Węgierski premier sprawuje w tej chwili rotacyjną prezydencję w Unii Europejskiej, co wywołuje konsternację wśród wielu mieszkańców Brukseli.
Premier Węgier Viktor Orbán zasugerował, aby Unia Europejska wprowadziła do władzy polski rząd i premiera Donalda Tuska w ramach spisku mającego na celu usunięcie byłego prawicowo-populistycznego przywództwa kraju.
Rząd Tuska został wybrany w 2023 r. w wyborach, w których frekwencja wyniosła niemal 74%, co było rekordowym wynikiem.
Orban, który startuje w wyborach krajowych na początku 2026 r., porównał to, co według niego jest ingerencją Brukseli w politykę wewnętrzną, do ingerencji byłego Związku Radzieckiego.
„Będą pracować nad tą sprawą” – powiedział w piątek w wywiadzie radiowym o Brukseli. „Potrzebują marionetkowego rządu. Bądźmy szczerzy, każde imperium takie jest. Sowieci tacy byli, prawda?”
Orban przedstawił swoje oskarżenia dwa dni po wygłoszeniu przemówienia, w którym stwierdził, iż Bruksela planuje obalić jego, jak sam siebie określił, nieliberalny rząd nacjonalistyczny i zainstalować w Budapeszcie marionetkowy reżim.

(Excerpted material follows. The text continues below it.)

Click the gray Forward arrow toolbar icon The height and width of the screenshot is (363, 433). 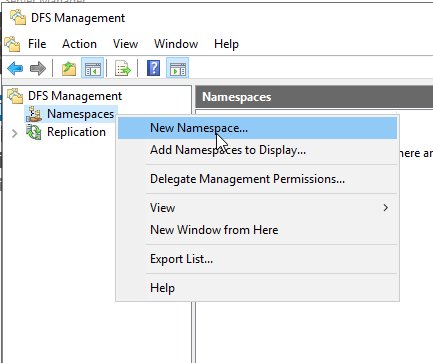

W piątkowym wywiadzie Orban szczególnie skrytykował zarówno przewodniczącą Komisji Europejskiej Ursulę von der Leyen, jak i lidera największej grupy politycznej w bloku, przewodniczącego Europejskiej Partii Ludowej Manfreda Webera.
Powiedział, iż obaj chcą zrobić na Węgrzech to samo, co rzekomo zrobili w Polsce w 2023 roku, kiedy koalicja Tuska pokonała rządzącą Partię Prawo i Sprawiedliwość – prawicową partię nacjonalistyczną, która podziela wiele jego poglądów.
„To nie jest choćby tajny spisek przeciwko Węgrom, to plan zadeklarowany i publicznie reprezentowany” – powiedział Orbán, nie podając żadnych dowodów. „To samo wydarzyło się w Polsce. Polacy również poszli swoją drogą i także prowadzili niezależną polską politykę w zakresie imigracji, równości płci i gospodarki”.
Twierdził, iż von der Leyen i Weber „zrobili wszystko, co w ich mocy i otwarcie oświadczyli, iż konserwatywny polski rząd powinien odejść i zostać zastąpiony przez nowy rząd”.
„W ten sposób nasz przyjaciel Tusk został premierem w Polsce. Ten sam scenariusz ma miejsce teraz w przypadku Węgier”.
Częste starcia z Brukselą
Orban często ścierał się z Unią Europejską, która wstrzymała Węgrom wielomiliardowe wsparcie finansowe w związku z rzekomymi naruszeniami praworządności i standardów demokratycznych.
Poprzedni konserwatywny rząd nacjonalistyczny w Polsce również przez lata spierał się z Unią Europejską w sprawie niedociągnięć demokracji.
W odpowiedzi Orban przyjął coraz bardziej waleczne podejście do bloku, do którego Węgry dołączyły w 2004 roku, mobilizując partie eurosceptyczne w całej UE do stworzenia skrajnie prawicowej siły politycznej w legislaturze bloku.
Zbliżył także Węgry do autorytarnych reżimów, takich jak Rosja i Chiny, zabiegając o inwestycje zagraniczne i pożyczki w Moskwie i Pekinie w obliczu wyczerpania się funduszy UE z powodu jego zachowania.
Rząd Tuska dążył do przywrócenia w Polsce instytucji demokratycznych, które jego zdaniem zostały zlikwidowane za poprzedniego rządu sprzymierzonego z Orbánem, ale utrzymał pewne konserwatywne polityki, takie jak twarde stanowisko w sprawie nielegalnej imigracji.